In general, the friction stir zone microstructure of Mg alloys is not homogeneous, resulting in different mechanical properties in different areas. For instance, texture distribution varies significantly in different areas of the stir zone. Our previous work proved the texture can be manipulated by adding the suitable alloying elements and optimising processing window to activate preferable recrystallisation nucleate site, induce solute segregation or concurrent precipitation to change the grain growth behaviour and texture evolution. The student will work with our industrial project partner TWI to address the texture issue in FSP. More specifically, controlling the recrystallisation behaviour and texture evolution by optimising the FSW parameters will be the particular focus of this project.

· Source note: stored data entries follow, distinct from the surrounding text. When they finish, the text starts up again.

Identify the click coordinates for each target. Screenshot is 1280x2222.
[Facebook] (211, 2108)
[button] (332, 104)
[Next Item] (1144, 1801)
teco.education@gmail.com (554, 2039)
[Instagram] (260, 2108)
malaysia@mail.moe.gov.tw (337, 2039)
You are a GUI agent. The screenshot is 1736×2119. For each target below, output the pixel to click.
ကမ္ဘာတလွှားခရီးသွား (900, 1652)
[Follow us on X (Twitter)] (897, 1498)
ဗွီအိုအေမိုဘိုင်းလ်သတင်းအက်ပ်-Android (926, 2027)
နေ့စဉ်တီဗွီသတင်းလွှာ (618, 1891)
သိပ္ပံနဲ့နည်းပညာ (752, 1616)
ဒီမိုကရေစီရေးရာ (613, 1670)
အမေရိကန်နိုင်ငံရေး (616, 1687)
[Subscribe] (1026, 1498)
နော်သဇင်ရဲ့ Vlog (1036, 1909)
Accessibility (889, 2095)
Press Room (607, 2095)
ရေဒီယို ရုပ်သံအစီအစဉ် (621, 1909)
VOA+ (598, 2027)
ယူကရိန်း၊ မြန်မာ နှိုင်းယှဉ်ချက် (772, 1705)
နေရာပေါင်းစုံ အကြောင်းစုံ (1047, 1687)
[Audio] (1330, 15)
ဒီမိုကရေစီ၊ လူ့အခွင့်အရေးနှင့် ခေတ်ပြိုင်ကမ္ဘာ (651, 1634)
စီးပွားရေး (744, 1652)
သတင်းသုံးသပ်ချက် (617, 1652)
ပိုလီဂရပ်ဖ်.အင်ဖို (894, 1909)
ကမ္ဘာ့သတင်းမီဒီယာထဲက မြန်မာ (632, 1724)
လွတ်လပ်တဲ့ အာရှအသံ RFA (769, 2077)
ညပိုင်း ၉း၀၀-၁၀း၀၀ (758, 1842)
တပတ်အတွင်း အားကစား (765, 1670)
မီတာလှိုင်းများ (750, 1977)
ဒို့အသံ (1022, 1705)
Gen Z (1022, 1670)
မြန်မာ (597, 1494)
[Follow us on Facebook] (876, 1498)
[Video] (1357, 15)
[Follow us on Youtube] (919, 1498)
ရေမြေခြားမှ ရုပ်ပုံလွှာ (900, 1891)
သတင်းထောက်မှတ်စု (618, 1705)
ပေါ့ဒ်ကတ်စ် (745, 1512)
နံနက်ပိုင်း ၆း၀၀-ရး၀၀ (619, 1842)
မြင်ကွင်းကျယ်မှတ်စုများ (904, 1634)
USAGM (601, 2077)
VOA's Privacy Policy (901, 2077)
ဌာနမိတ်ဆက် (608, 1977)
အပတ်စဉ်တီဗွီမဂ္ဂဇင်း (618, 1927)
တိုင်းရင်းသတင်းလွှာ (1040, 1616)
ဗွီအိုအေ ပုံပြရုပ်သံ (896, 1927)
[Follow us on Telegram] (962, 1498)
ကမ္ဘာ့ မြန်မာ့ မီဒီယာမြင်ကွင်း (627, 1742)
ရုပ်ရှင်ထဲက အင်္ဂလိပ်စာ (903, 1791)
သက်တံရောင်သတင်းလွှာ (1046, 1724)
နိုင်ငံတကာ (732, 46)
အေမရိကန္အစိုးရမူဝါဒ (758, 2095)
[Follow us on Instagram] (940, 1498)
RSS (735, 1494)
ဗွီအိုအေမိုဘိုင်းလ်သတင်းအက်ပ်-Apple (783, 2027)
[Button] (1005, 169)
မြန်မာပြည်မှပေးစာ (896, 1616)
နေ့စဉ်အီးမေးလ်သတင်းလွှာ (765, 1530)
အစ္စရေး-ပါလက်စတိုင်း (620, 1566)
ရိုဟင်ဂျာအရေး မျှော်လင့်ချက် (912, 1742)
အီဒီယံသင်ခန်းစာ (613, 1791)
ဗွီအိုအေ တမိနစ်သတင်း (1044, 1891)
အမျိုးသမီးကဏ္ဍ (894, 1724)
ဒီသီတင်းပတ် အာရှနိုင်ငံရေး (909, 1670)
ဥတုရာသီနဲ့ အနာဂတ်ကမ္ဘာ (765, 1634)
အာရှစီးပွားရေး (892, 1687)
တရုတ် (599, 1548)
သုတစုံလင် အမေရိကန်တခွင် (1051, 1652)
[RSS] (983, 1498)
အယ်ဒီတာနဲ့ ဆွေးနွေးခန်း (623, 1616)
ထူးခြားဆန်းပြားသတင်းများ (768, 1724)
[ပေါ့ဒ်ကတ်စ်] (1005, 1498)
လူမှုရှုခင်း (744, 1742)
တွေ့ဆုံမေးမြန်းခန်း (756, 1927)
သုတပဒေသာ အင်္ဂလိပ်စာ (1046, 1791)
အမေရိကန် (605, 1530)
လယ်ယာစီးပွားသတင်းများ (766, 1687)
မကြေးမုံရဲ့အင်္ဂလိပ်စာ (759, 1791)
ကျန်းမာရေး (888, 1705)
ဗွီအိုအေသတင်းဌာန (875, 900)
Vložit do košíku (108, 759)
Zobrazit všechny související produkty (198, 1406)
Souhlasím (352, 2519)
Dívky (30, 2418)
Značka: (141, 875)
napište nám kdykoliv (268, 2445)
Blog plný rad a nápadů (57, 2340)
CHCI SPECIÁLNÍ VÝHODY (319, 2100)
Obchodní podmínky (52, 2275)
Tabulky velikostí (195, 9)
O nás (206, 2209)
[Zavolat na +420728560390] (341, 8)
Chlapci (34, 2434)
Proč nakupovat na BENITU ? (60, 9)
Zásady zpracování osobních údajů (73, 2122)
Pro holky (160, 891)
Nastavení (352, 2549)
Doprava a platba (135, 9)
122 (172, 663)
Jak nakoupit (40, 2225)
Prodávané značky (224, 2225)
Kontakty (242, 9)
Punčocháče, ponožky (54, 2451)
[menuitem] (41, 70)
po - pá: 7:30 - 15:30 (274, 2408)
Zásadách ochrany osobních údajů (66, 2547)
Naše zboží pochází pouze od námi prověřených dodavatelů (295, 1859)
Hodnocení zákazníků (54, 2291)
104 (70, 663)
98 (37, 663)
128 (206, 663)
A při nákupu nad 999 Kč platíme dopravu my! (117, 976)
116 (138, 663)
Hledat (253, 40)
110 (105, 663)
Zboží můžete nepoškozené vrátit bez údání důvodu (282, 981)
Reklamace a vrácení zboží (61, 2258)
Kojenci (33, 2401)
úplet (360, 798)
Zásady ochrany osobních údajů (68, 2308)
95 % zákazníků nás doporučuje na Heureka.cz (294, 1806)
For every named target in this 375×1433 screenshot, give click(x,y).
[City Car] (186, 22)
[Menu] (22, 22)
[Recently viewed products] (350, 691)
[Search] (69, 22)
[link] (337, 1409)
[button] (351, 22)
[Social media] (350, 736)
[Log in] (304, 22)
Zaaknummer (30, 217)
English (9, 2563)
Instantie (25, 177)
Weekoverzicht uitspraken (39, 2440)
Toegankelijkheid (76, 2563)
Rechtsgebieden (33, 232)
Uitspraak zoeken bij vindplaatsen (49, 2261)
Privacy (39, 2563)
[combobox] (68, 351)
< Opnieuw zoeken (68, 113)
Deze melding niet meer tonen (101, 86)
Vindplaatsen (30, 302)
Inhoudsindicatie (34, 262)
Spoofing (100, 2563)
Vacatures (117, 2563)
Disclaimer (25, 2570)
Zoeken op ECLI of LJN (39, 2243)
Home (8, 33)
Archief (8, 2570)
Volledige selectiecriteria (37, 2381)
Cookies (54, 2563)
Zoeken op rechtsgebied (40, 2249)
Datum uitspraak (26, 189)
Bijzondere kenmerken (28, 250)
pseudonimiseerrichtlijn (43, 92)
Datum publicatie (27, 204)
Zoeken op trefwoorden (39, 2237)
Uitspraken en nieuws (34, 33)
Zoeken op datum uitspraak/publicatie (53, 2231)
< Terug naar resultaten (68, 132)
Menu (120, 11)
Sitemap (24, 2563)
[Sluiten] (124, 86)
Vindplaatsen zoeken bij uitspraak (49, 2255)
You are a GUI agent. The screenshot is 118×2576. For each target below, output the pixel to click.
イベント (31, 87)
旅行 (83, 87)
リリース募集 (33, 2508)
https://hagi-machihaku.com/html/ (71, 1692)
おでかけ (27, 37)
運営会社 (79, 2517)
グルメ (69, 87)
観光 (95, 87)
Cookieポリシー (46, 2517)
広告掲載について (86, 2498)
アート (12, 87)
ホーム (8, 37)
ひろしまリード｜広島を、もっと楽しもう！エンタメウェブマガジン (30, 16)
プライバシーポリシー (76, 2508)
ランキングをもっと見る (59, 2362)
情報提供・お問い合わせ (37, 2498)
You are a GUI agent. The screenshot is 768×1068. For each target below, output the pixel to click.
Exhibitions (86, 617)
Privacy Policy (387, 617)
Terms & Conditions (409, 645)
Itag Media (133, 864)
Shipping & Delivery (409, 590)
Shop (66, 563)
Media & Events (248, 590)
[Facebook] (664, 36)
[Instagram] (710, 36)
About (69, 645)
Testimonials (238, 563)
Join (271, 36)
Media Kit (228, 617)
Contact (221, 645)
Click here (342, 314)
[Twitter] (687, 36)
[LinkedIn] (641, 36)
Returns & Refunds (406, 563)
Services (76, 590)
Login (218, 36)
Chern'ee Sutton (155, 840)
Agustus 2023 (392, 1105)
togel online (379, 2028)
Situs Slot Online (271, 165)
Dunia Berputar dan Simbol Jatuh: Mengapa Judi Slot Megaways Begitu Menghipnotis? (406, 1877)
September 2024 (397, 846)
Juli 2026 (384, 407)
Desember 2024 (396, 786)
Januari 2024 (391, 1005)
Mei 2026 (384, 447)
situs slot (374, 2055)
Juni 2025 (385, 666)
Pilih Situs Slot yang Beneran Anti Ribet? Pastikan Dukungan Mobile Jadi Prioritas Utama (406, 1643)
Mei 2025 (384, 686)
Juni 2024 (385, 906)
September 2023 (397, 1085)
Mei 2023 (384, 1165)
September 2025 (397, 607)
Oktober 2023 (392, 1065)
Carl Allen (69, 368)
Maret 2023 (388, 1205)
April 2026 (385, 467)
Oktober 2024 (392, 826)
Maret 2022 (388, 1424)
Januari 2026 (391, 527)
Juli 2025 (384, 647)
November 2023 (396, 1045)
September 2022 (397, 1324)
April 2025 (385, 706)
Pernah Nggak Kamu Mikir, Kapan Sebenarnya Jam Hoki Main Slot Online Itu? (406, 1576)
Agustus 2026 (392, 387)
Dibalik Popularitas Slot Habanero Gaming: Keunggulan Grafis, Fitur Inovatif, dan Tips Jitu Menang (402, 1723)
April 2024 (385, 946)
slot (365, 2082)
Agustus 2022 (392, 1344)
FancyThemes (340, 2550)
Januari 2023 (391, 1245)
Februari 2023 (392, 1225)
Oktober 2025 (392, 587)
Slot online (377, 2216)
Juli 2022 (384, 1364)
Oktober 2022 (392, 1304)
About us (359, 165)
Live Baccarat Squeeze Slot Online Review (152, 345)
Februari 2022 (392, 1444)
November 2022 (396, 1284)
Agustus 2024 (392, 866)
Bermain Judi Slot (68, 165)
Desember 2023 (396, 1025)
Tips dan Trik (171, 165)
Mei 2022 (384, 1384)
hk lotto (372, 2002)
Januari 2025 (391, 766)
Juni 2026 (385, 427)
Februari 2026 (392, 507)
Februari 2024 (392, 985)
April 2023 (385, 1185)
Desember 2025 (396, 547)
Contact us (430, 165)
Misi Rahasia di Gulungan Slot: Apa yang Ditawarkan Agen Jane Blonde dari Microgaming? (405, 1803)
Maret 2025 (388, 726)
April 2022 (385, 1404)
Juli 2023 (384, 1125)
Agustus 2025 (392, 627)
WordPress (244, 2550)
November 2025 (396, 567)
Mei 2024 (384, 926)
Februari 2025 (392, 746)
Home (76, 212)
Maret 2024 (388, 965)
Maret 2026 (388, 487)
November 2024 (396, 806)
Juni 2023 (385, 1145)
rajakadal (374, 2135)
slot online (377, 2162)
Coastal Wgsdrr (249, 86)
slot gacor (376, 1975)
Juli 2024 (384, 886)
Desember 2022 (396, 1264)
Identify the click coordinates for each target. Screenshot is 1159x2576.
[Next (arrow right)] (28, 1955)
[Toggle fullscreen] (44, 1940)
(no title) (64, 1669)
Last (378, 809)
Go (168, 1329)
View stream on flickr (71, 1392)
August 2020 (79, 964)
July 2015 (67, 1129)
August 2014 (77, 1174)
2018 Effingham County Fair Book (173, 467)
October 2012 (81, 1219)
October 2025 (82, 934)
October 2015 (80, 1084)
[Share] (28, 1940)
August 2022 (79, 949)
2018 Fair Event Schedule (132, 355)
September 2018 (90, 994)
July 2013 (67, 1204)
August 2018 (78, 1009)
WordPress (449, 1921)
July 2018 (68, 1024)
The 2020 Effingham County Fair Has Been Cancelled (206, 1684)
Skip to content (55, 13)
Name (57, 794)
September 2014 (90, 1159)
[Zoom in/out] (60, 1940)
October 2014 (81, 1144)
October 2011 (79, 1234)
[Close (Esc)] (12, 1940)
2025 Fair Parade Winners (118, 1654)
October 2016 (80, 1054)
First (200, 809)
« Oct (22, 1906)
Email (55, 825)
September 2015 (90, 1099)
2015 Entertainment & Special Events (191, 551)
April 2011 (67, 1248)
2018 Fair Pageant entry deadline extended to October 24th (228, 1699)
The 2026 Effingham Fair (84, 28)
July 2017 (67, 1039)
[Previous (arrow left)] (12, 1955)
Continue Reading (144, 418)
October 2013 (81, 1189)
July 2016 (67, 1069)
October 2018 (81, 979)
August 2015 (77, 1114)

At the same time, the student will develop machine learning models. The preliminary results will be fed into a valid machine learning model so that the experimental cost will be largely reduced for optimising FSP parameters. We will deeply investigate the synergy between alloy compositions in the new alloys (designed by a postdoc in our team) and processing parameters, thereby developing UFG Mg alloys with weak texture and produce industrial-scaled components.